Untuk mendapatkan penyedia yang baik dan
kualifiet, tidak mesti harus membatasi penyedia yang ingin menawar
dengan penambahan syarat yang bukan merupakan syarat yang dapat secara
adil dipenuhi peserta, namun PPK dalam hal ini yang memiliki tugas
membuat persyaratan teknis sebaiknya lebih mengamankan klausul rancangan
kontraknya dengan melihat pengalaman kontrak sebelumnya menjadi
pembelajaran untuk merancang kontrak lebih baik , ketimbang harus
membuat persyaratan tambahan lain yang justru mengkotak kotakan
penyedia.
Berbicara SKBT,( Surat Keterangan Bebas
Temuan ) jika hanya sifatnya sebagai alasan untuk mencari penyedia yang
kualifiet, maka ingat lah pada kontrak , perjanjian kontrak, baik SSUK
dan SSKK nya. Dalam kontrak sudah memberi resiko resiko atas wanprestasi
kepada penyedia, baik pemutusan kontrak, pencairan dana dan bahkan
pencatuman daftar hitam. Maka dari itu, setiap terjadinya cidera janji
pada kontrak, PPK mesti bersikap tegas dengan menjalankan Amanat Pasal
93 ayat 2 yaitu “
Dalam hal pemutusan Kontrak dilakukan karena kesalahan Penyedia Barang/Jasa:- Jaminan pelaksanaan dicairkan
- sisa Uang Muka harus dilunasi oleh Penyedia Barang/Jasa atau Jaminan Uang Muka dicairkan;
- Penyedia Barang/Jasa membayar denda keterlambatan; dan
- Penyedia Barang/Jasa dimasukkan dalam Daftar Hitam.

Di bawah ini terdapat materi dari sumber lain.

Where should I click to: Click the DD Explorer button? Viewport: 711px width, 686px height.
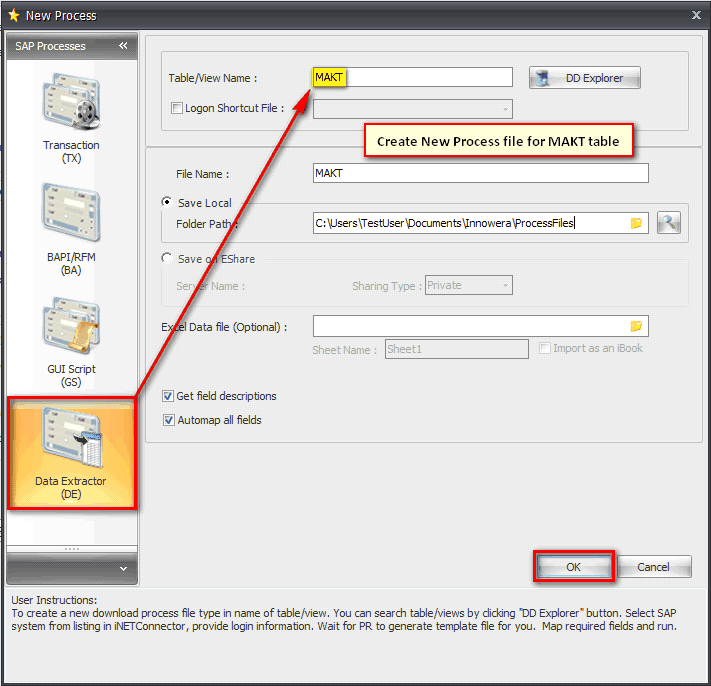(584, 78)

Jika amanat itu dijalankan, maka kedepan
PPK tidak harus terlalu trauma dengan penyedia penyedia yang tidak baik
melaksakan pekerjaan dengan malah menambah persyaratan persyaratan yang
sama sekali tidak dapat dipenuhi semua penyedia, apalagi yang ingin
menawar nanti penyedia yang baik kualfikasinya. Dengan adanya pemutusan
kontrak dan berakhir dengan Daftar hitam, maka kedepan penyedia tersebut
tidak akan lagi dapat mengikuti pekerjaan sebagai penyedia, karena pada
pasal 19 ayat 1 huruf n, sebagai penyedia harus tidak masuk daftar
hitam “
Jadi menurut saya, jika pun alasannya
karena ada Perwali/Perbupdan sekalipun pergup,untuk meminta
persyaratan ini, maka harus diingat pasal 129 ayat 3 “Pengaturan
Pengadaan Barang/Jasa yang dibiayai APBN, apabila ditindaklanjuti dengan
Keputusan Menteri/Pimpinan Lembaga/ Institusi lain Pengguna APBN, harus
tetap berpedoman serta tidak boleh bertentangan dengan ketentuan
Peraturan Presiden dan ayat 4 ” .Pengaturan Pengadaan Barang/Jasa yang
dibiayai APBD, apabila ditindaklanjuti dengan Peraturan Daerah/Keputusan
Kepala Daerah/Pimpinan Institusi lainnya pengguna APBD, harus
tetap berpedoman serta tidak boleh bertentangan dengan
ketentuan Peraturan Presiden .
Semoga kedepan tidak ada lagi penambahan
penambahan persyaratan yang tentunya bertetangan dengan Peraturan
presiden tentang pengadaan barang dan jasa.